Last year, the VA released its National Veteran Suicide Prevention Annual Report, highlighting that the number of veterans with mental health conditions such as PTSD and substance use orders increased after facing declines in previous years. Suicide rates went from 6,056 in 2005 to 6,435 in 2018. Unfortunately, this is the latest available data, rates have yet to been provided for 2019 and 2020. The suicide report shows suicide veteran rates at 17.6 a day in 2018, a slight increase from 2017 when the number was 17.5.
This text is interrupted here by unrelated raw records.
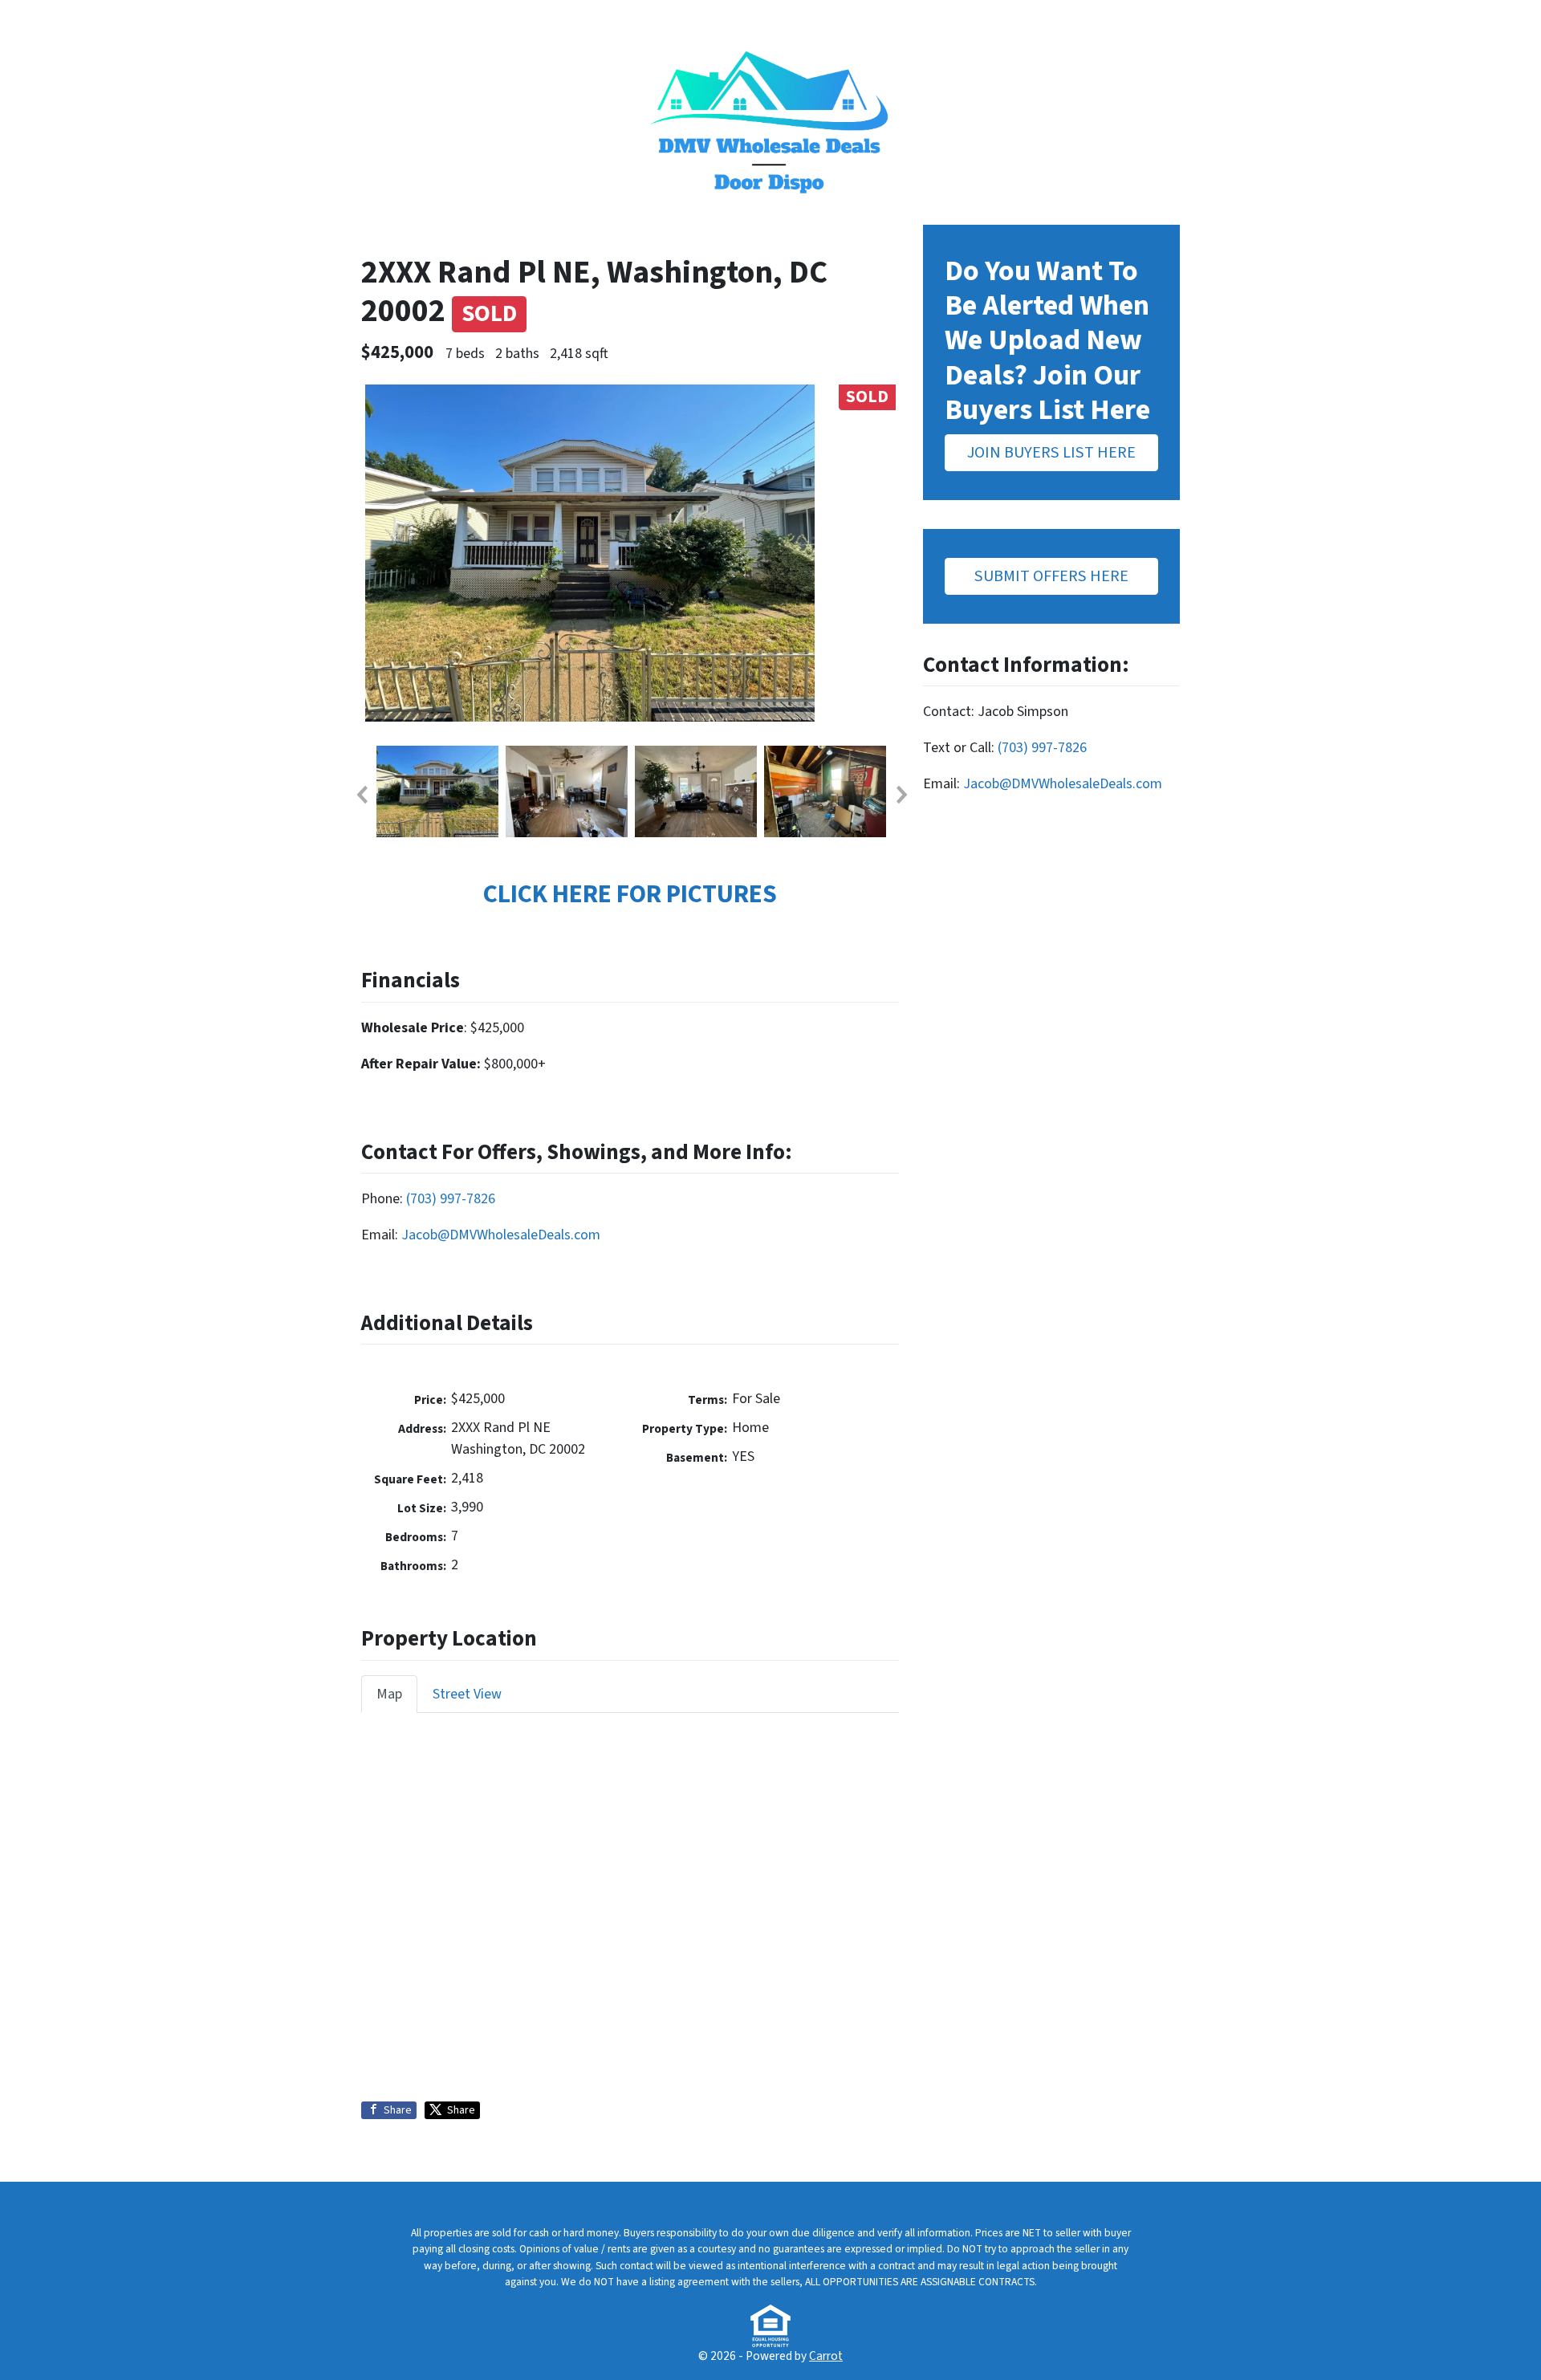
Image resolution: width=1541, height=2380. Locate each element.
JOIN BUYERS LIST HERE (1051, 452)
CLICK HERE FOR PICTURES (630, 895)
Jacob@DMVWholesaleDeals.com (500, 1235)
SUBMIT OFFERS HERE (1051, 576)
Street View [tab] (467, 1694)
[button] (361, 795)
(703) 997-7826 (450, 1199)
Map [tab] (389, 1694)
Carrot (826, 2356)
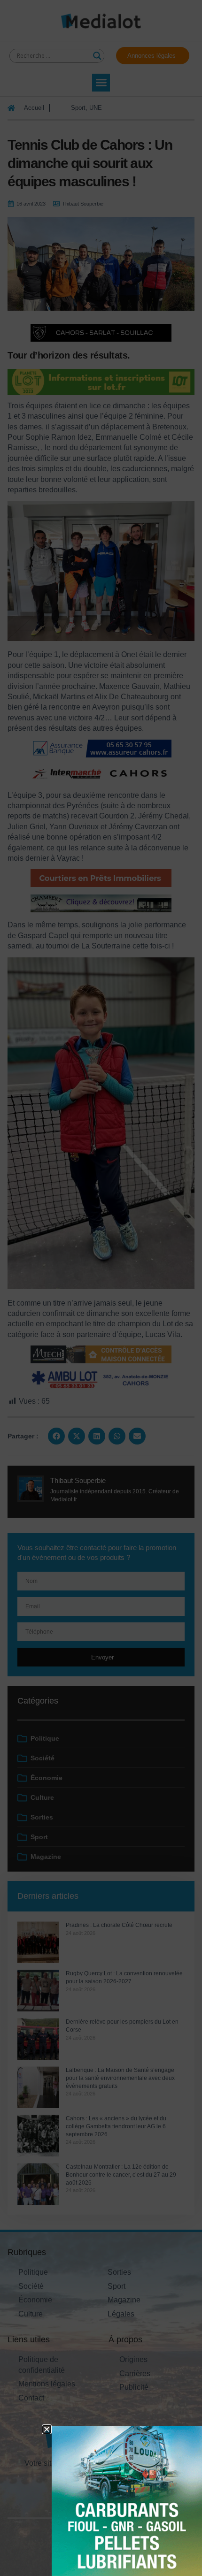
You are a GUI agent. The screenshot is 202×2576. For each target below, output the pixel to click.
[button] (46, 2429)
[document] (101, 1288)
The bipartisan PAWS for Veterans Therapy Act aims to reduce veteran suicide connected to mental health conditions by partnering veterans experiencing symptoms of PTSD and other post-deployment issues with service dogs through a VA pilot program. Under this pilot program, veterans will experience an improved quality of life and ability to re-enter society and improve the state of their mental health. The new law is built on existing dog therapy programs with a proven track record of helping patients associated with PTSD. These programs are also utilized at centers that help survivors of domestic violence and abuse, and in disability and health care settings.